Por fim, pontuamos medidas de prevenção e combate. Sugerimos um edital bem fundamentado, processos internos de integridade (compliance) e transparência ativa. Recomendamos o uso de tecnologia para auditoria e treinamentos frequentes para o time da licitação.
Essas medidas visam dificultar a prática de fraudes. Elas também consolidam uma cultura ética nas contratações públicas. Além disso, minimizam os riscos para todas as partes envolvidas.
Se tiver qualquer dúvida, fale conosco nos comentários.
Estamos à disposição para ajudá-los!
Um grande abraço e ótimos negócios.
3 Comentários
Excelente conteúdo. Assistam também os vídeos do canal Governança e Controle na Prática (@governancaecontrolenapratica e @licitalimpa)
Licitação decidida antes do lançamento do edital.
Professor, qual crime o licitante comete ao vender somente a NF e outra empresa efetuar o serviço, obra etc.
Olá Tibério,
Essa prática configura um grave ilícito, podendo enquadrar-se em diversos crimes e infrações administrativas, dependendo do contexto da licitação e da forma como a fraude ocorre.
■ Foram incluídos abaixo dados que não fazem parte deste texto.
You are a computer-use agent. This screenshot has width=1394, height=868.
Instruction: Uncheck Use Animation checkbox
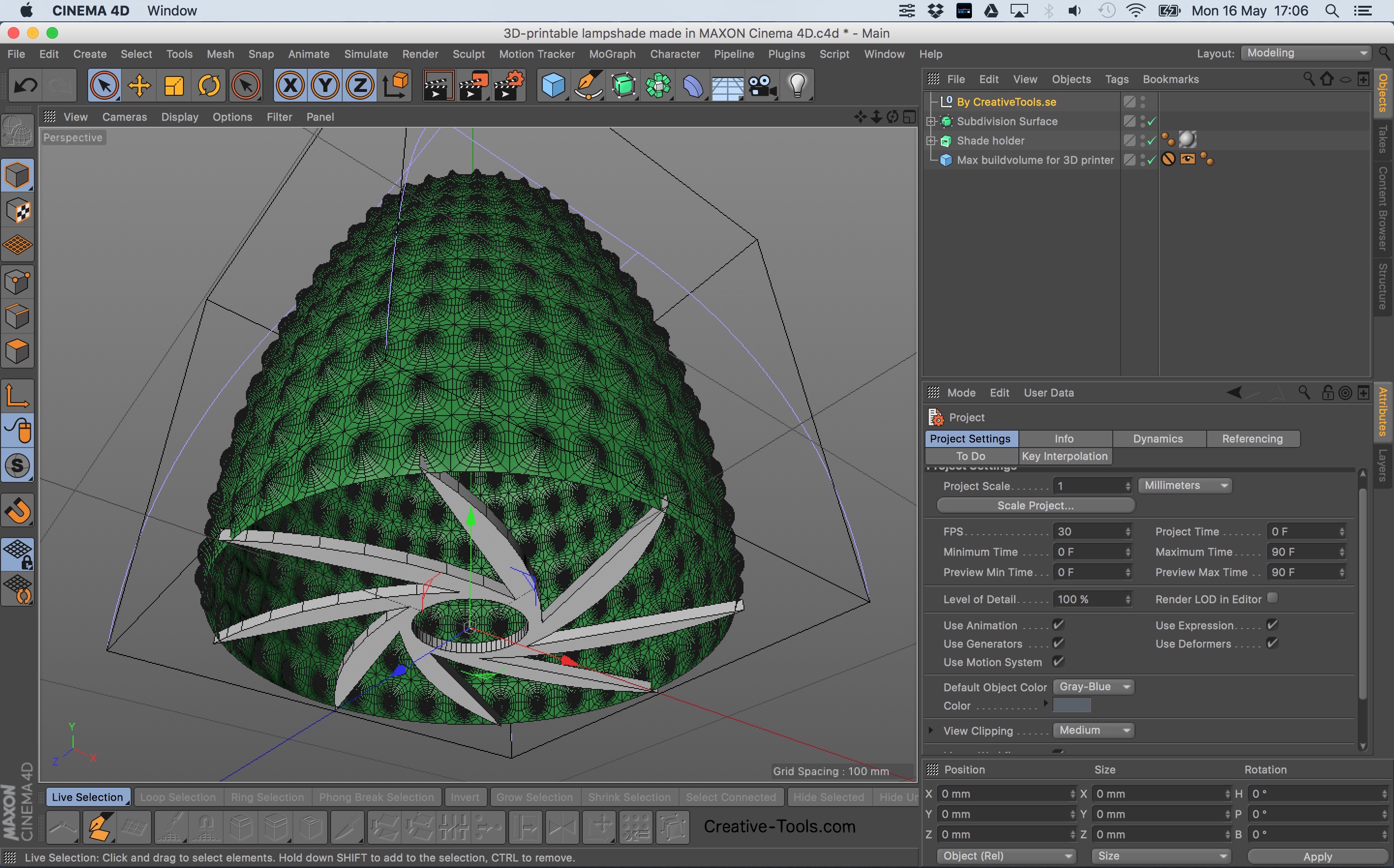[1058, 625]
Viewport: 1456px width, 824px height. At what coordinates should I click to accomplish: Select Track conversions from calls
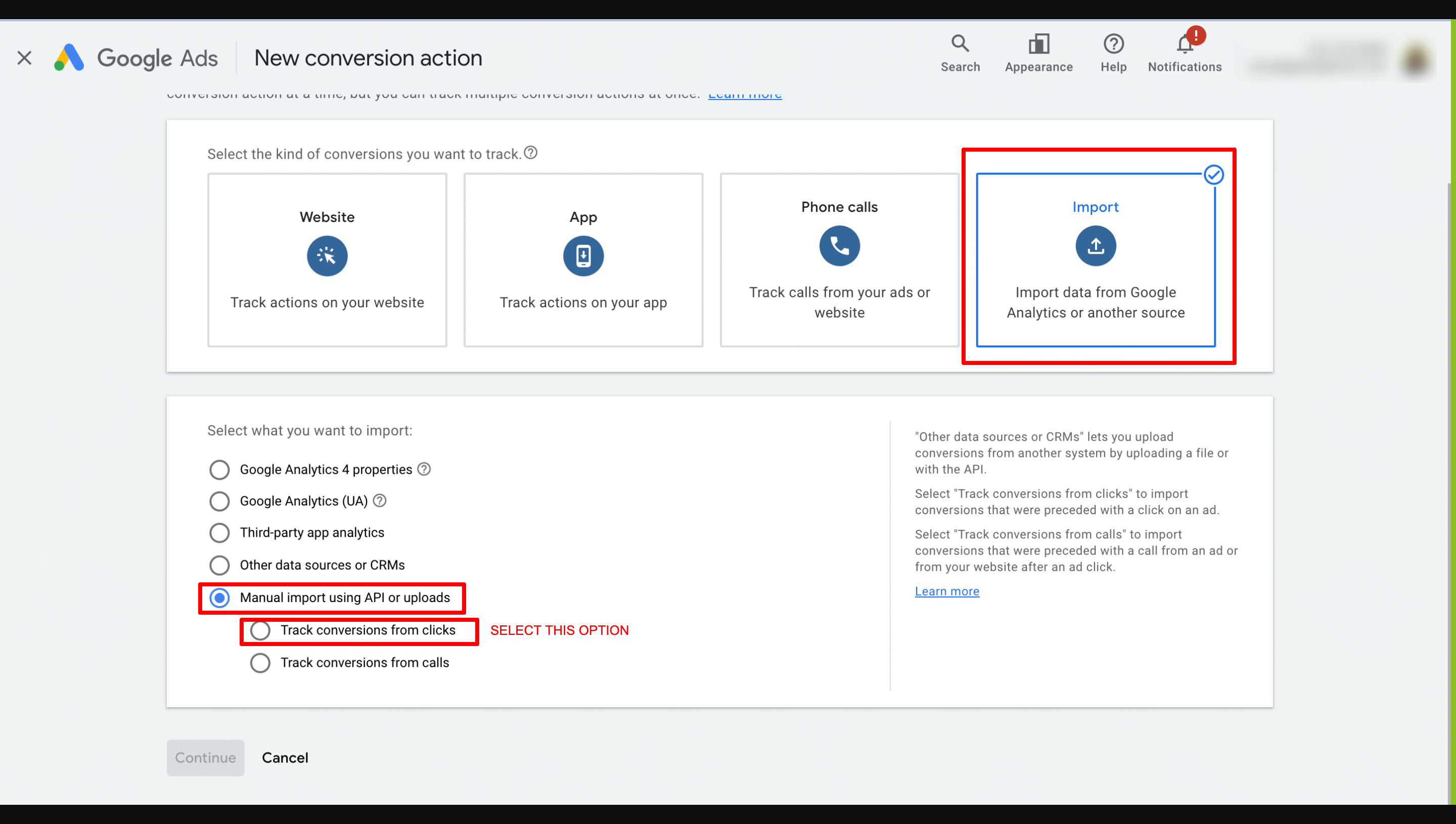pyautogui.click(x=261, y=662)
🔹 Principais crimes aplicáveis
1️⃣ Falsidade Ideológica (Art. 299 do Código Penal)
Se a empresa vencedora da licitação emite a Nota Fiscal sem realmente executar o serviço, isso pode ser caracterizado como falsidade ideológica, pois há a inserção de informações falsas em um documento com o intuito de enganar a administração pública.
👉 Pena: Reclusão de 1 a 5 anos e multa, se cometido contra a Administração Pública.
2️⃣ Fraude na Execução do Contrato (Art. 96 da Lei 14.133/2021 – Nova Lei de Licitações)
Se a empresa que venceu a licitação não executa o serviço e repassa para outra empresa sem autorização, isso pode ser considerado fraude na execução do contrato.
👉 Pena: Reclusão de 3 a 6 anos e multa.
3️⃣ Frustração do Caráter Competitivo da Licitação (Art. 337-F do Código Penal)
Caso fique comprovado que houve um conluio para fraudar a licitação (por exemplo, a empresa apenas venceu para “revender” a execução para terceiros), isso pode ser interpretado como fraude ao caráter competitivo da licitação.
👉 Pena: Reclusão de 4 a 8 anos e multa.
4️⃣ Peculato (Art. 312 do Código Penal)
Se o responsável pela empresa que venceu a licitação desvia recursos públicos por meio da prática ilícita (emitindo a nota sem prestar o serviço real), pode-se configurar peculato, especialmente se houver conluio com servidores públicos.
👉 Pena: Reclusão de 2 a 12 anos e multa.
🔹 Consequências Administrativas
Além das penalidades criminais, a empresa pode ser suspensa de licitar, ter o contrato rescindido, ser declarada inidônea para contratar com a administração pública e sofrer multa.
📌 Conclusão
Vender apenas a Nota Fiscal sem executar o serviço é uma prática ilegal, podendo ser considerada fraude, falsidade ideológica e até peculato, dependendo do caso. Essa atitude pode trazer graves penalidades, tanto para a empresa quanto para seus responsáveis.
Se precisar de mais esclarecimentos, estou à disposição!